Sengketa Karena Sawit
Tetapi semua keuntungan itu tidak menetes ke para pekerja dan penduduk sekitar perkebunan kelapa sawit. Mereka merasakan pahitnya sawit.
Kebanyakan pekerja kelapa sawit berasal dari Jawa. Sebab orang-orang tempatan enggan bekerja di perkebunan. Maka pemerintah membantu perusahaan merekrut buruh dari luar Sumatra.
Buruh-buruh itu terikat aturan Poenale Sanctie, aturan yang tidak berpihak pada buruh. “Para buruh harus hidup di perkebunan itu dengan penuh perlakuan yang sering tidak manusiawi dari pihak perkebunan,” tulis Loekman dan Retno.
Pemilik perkebunan, administratur, dan stafnya bergelimang kemewahan. Mereka penguasa di dunia kecil bernama perkebunan kelapa sawit. Mereka bergelar tuan kebun atau tuan besar. Kekuasaan mereka mutlak.
“Sementara itu baik buruh perkebunan maupun rakyat yang tinggal di sekitar perkebunan harus bergelimang dengan kehidupan yang miskin karena upah yang sangat rendah dan ketidakpedulian perusahaan perkebunan terhadap perkembangan desa sekitarnya,” lanjut Loekman dan Retno.
Baca juga: Derita Kuli di Tanah Deli
Penduduk sekitar terdesak oleh perluasan lahan perkebunan kelapa sawit. Mereka biasanya menggarap tanaman pangan. Perluasan lahan perkebunan kelapa sawit mengurangi lahan tanaman pangan mereka. Pendapatan mereka dari menggarap lahan ikut menyusut. Selain itu, ancaman ketahanan pangan di wilayah tersebut pun mengemuka.
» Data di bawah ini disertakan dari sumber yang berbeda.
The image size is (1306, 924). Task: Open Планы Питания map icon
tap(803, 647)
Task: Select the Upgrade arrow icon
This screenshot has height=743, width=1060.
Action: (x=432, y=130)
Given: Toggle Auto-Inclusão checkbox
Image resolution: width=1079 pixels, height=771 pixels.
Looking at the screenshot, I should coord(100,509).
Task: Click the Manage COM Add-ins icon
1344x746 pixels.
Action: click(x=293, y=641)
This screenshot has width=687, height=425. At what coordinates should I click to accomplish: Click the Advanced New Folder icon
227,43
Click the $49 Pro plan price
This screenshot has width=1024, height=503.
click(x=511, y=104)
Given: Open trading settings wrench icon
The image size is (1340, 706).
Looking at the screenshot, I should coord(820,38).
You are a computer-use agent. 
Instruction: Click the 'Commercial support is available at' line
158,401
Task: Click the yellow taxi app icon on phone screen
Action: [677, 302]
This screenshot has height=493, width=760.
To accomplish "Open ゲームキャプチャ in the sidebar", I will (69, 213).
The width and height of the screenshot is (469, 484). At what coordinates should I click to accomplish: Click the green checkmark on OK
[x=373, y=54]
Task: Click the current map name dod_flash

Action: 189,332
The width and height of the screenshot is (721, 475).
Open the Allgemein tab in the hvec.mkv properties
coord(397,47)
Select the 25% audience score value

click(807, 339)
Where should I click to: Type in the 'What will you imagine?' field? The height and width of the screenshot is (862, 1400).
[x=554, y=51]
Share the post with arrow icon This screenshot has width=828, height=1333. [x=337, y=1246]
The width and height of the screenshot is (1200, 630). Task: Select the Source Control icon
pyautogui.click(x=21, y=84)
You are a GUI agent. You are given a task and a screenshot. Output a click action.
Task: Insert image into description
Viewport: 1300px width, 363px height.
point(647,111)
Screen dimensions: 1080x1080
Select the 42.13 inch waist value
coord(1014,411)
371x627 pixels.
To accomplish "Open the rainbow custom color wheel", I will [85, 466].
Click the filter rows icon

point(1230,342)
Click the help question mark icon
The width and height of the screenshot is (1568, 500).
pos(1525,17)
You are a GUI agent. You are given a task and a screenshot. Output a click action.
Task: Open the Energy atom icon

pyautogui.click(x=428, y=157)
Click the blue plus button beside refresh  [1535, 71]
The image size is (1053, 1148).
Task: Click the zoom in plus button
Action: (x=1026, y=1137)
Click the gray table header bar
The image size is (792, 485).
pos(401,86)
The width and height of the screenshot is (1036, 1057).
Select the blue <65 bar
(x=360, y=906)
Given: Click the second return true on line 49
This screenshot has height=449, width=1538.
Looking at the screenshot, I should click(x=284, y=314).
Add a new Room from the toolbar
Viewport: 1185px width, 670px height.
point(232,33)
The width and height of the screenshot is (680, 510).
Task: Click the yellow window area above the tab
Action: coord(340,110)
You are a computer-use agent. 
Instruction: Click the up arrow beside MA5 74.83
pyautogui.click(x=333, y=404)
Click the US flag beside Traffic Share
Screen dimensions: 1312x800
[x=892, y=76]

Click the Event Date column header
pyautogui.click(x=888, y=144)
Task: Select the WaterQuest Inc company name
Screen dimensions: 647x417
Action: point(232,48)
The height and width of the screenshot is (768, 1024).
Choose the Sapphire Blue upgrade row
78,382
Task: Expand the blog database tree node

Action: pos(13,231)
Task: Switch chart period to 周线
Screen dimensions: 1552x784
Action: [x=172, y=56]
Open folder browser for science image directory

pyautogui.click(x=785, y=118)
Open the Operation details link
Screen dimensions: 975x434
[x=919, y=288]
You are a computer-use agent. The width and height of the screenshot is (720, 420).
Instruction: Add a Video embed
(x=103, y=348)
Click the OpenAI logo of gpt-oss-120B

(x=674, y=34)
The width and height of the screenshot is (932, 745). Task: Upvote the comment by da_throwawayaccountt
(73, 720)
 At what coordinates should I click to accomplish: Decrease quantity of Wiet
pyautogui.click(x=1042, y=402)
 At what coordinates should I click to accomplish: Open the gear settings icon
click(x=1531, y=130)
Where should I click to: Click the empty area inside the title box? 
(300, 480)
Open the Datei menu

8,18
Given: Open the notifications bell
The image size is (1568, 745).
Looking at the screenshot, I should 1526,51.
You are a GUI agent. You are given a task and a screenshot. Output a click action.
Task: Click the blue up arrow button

Rebutan lahan garapan menyulut ketegangan antara penduduk dan perusahaan perkebunan. Pemerintah kolonial melihat kegawatan itu. Mereka menarik sebagian lahan konsesi perkebunan kelapa sawit. Lahan itu kemudian diberikan kepada petani untuk ditanami padi.
“Keputusan ini diambil oleh pemerintah kolonial Belanda setelah melihat adanya ketergantungan yang sangat besar daerah Pantai Timur Sumatra terhadap impor beras. Disamping merupakan usaha pemerintah kolonial Belanda untuk meredam kemungkinan munculnya gejolak politik,” ungkap Loekman dan Retno.
Baca juga: Tanah untuk Rakyat
Pendudukan Jepang mengubah kehidupan di perkebunan kelapa sawit. Raja-raja kecil di perkebunan sawit tumbang dan tersingkir. Jepang mengambil-alih semua perkebunan kelapa sawit di Sumatra Timur. Hasilnya bukan untuk ekspor ke pasaran dunia, melainkan memenuhi kebutuhan perang Jepang.
Tetapi pemblokiran Sekutu terhadap kapal-kapal Jepang di Selat Malaka menghentikan pengiriman kelapa sawit ke Jepang. Gudang-gudang perkebunan pun penuh dengan hasil kelapa sawit yang tak terangkut. Akhirnya, Jepang menyudahi aktivitasnya di perkebunan kelapa sawit.
Kekalahan Jepang pada 1945 menempatkan perkebunan kelapa sawit sebagai bahan rebutan organisasi kelaskaran. Pemenang perebutan perkebunan kelapa sawit punya visi baru: menyebar keuntungan kelapa sawit untuk rakyat Indonesia. Tapi visi ini tak pernah mewujud. Sebab Sekutu datang, merebut, dan menyerahkan kembali perkebunan kepada pemilik awalnya.